The postoperative pain control in the country is currently dependent on continuous infusion of opioids, but there is still a remarkable difference from complete pain relief because of above reasons. Daily experience in the ICU suggests that postoperative pain control using continuous infusion based on syringe pump has been less than expected, but how inadequate has not been well known. This investigation has shown relatively good control of postoperative pain in CBNUH ICU with TCI of alfentanil and remifentanil, demonstrated by the three mean effect-site concentrations (Ce, ng ml -1 ): 64+/-12 and 1.9+/-0.5 for intubation with artificial ventilation, 57+/-9 and 1.7+/-0.7 for intubation with spontaneous ventilation, and 41+/-10 and 1.2+/-0.5 after extubation, respectively. Consequently it is believed that for most surgical areas including ICU pain control after surgery can be well managed using TCI. In spite of this outcome patients have pain mainly in the early postoperative period, suggesting pain control should be focused more on the initial postoperative stage than later period.
Acknowledgements
This work was supported by the research grant of the Chungbuk National University in 2011.
BIO
Hae-Lan Jang
She graduated from Seoul National University in 1985 with a BS in Nursing and received a PhD with Chungbuk National University in 2012. The research she conducted for her PhD was an investigation into medical administration and informatics.

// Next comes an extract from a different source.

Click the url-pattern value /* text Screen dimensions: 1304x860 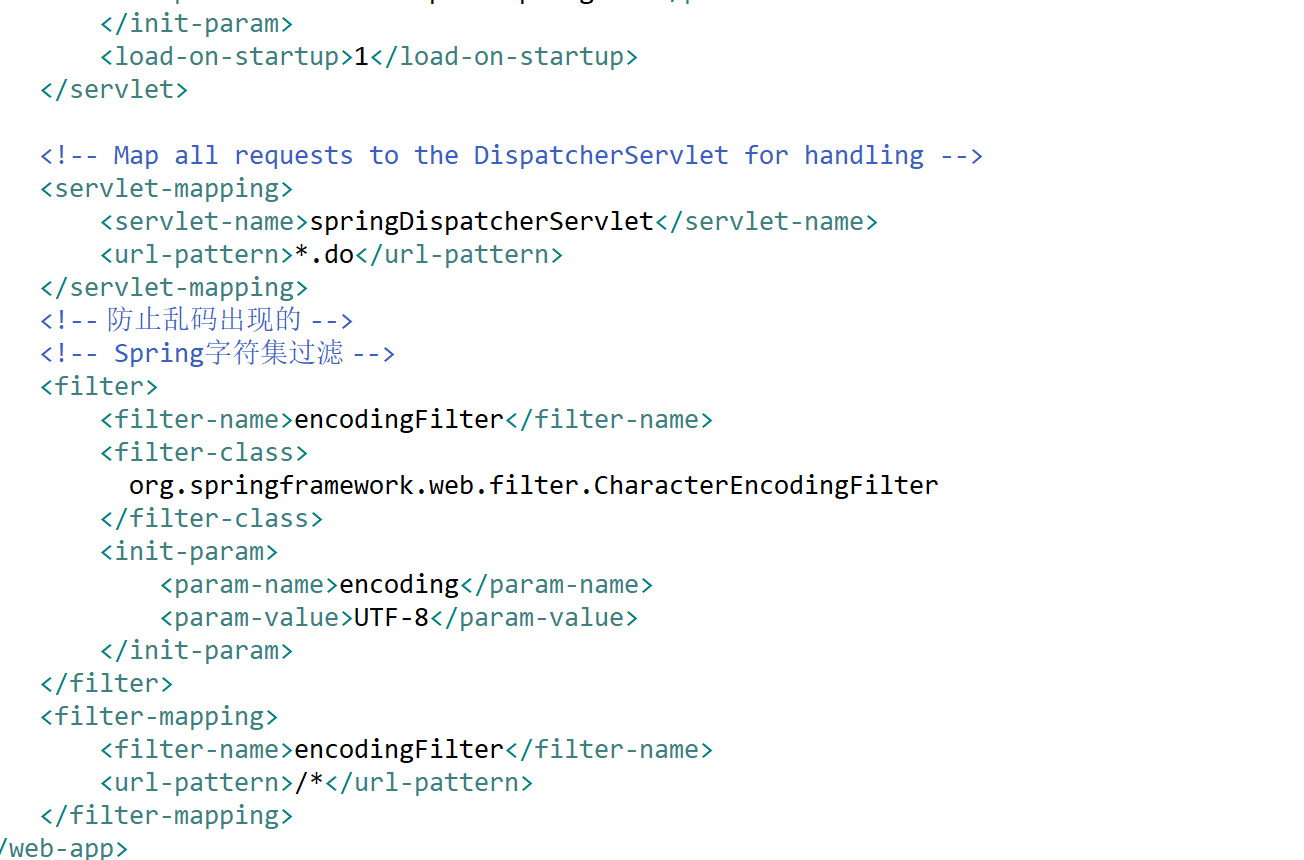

She is currently an associated professor in the Department of Nursing, Joongbu University. Her main research interests are fundermental nursing and research trend analysis, and she is currently involved in MeSH Indexing.
Hoon Kang
He grew up and completed all of his education in Korea. Having completed five years of training (internship and residency in anesthesiology) and three years of national service, he joined the Chungbuk National University Department of Anesthesiology and Pain Medicine as an instructor in 1993, and he is still working as a faculty member in the same institute. He took a sabbatical in Glasgow to further specialize in intravenous anesthesia and monitoring depth of anesthesia in 1999-2001 period. His research interests include intravenous anesthesia, acute and chronic pain control (cancer pain and neuropathic pain). Other research interests also include anesthetic management of geriatric patients and intraoperative nociception monitoring.